SOURCE EXCERPT
--- Begin ---
# 1940 AUTO-CYCLE SPECIAL and 1951 Chevy



## markivpedalpusher (Apr 20, 2011)

When my neighbor gets one of his trucks out I can't resist taking pics with my bikes


----------



## irene_crystal (Apr 20, 2011)

Love it! I'm a big fan of both classic cars/trucks and bicycles.


----------



## redline1968 (Apr 21, 2011)

very nice.


----------



## J.C. (Apr 21, 2011)

PM Sent to irene_crystal 7

*SWEET PICS MARK!!!*


----------



## markivpedalpusher (Apr 21, 2011)

Thank you Schiwnn Lord


----------



## J.C. (Apr 21, 2011)

markivpedalpusher said:


> Thank you Schiwnn Lord




*That's Schwinn, not "SchIWnn" Lord, my minion....lol *


----------



## markivpedalpusher (Apr 21, 2011)

LOL that will be 10 ignaz schWinn's and 5 adolf arnolds for me Schwinn Lord


----------



## spook1s (Apr 23, 2011)

Pics like that look really cool if you convert them to B&W or do a sepia tone conversion. My wife sells vintage cloths and we do "period" photos all the time! It's fun to do them when you have cool props!


----------



## markivpedalpusher (Apr 23, 2011)

You're right Patrick converted the last one I posted (attached) and it came it really cool. And here are a few wider angle shots of the 40 special showing more of the 51 Chevy. Feel free to use any you can or want to.


----------



## cyclonecoaster.com (Apr 25, 2011)

That is one good looking Motorbike -- I miss that one --


----------
--- End ---
Records from a dataset of pointing tasks
--- Begin ---
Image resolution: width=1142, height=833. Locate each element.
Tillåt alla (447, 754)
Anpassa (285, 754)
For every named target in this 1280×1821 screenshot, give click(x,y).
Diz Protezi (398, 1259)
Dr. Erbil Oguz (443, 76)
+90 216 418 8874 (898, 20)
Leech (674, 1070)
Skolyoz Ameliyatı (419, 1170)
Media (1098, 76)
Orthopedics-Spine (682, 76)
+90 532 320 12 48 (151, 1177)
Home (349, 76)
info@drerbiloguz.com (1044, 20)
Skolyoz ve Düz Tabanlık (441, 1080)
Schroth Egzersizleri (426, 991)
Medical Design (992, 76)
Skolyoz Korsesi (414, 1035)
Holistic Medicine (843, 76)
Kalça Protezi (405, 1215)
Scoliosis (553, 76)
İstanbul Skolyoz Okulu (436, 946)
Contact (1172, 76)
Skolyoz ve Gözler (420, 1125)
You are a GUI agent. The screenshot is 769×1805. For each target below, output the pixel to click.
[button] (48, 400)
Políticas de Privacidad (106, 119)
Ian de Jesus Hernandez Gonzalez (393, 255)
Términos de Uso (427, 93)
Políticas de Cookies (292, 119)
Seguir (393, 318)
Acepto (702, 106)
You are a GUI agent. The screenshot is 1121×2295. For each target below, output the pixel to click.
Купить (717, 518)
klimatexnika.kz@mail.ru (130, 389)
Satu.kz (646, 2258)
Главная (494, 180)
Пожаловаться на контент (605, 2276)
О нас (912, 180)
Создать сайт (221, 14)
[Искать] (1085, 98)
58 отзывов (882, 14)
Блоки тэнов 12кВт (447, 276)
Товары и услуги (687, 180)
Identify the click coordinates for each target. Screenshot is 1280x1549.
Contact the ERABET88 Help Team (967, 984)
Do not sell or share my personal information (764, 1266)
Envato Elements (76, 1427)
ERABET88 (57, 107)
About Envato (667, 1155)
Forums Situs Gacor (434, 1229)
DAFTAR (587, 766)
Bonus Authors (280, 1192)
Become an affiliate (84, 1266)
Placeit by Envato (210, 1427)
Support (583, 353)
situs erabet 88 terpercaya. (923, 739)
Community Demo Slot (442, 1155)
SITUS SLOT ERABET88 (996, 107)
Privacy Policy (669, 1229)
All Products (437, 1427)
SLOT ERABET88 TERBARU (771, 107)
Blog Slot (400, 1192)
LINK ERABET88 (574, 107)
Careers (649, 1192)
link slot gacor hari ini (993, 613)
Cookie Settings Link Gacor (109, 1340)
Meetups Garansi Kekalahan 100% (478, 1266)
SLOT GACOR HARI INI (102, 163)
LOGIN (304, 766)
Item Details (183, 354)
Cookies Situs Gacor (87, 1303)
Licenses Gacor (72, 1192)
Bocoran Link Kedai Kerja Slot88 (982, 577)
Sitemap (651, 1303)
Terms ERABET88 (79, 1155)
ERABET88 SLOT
--- End ---
REQUIREMENTS
A – Retype the part of the forum thread that opens with the words containing "# 1940 AUTO-CYCLE" and closes with "irene_crystal (Apr 20, 2011)".
B – Answer these questions from the forum thread:
(i) What two conversions does spook1s suggest for pictures like these?
(ii) Who does markivpedalpusher say converted the last picture he posted?
(iii) What does irene_crystal say she is a big fan of?
Work from the forum thread alone, since the listing plays no part.

CORRECT ANSWERS
A –
# 1940 AUTO-CYCLE SPECIAL and 1951 Chevy



## markivpedalpusher (Apr 20, 2011)

When my neighbor gets one of his trucks out I can't resist taking pics with my bikes


----------



## irene_crystal (Apr 20, 2011)

B –
(i) Converting them to B&W or doing a sepia tone conversion.
(ii) Patrick.
(iii) Classic cars/trucks and bicycles.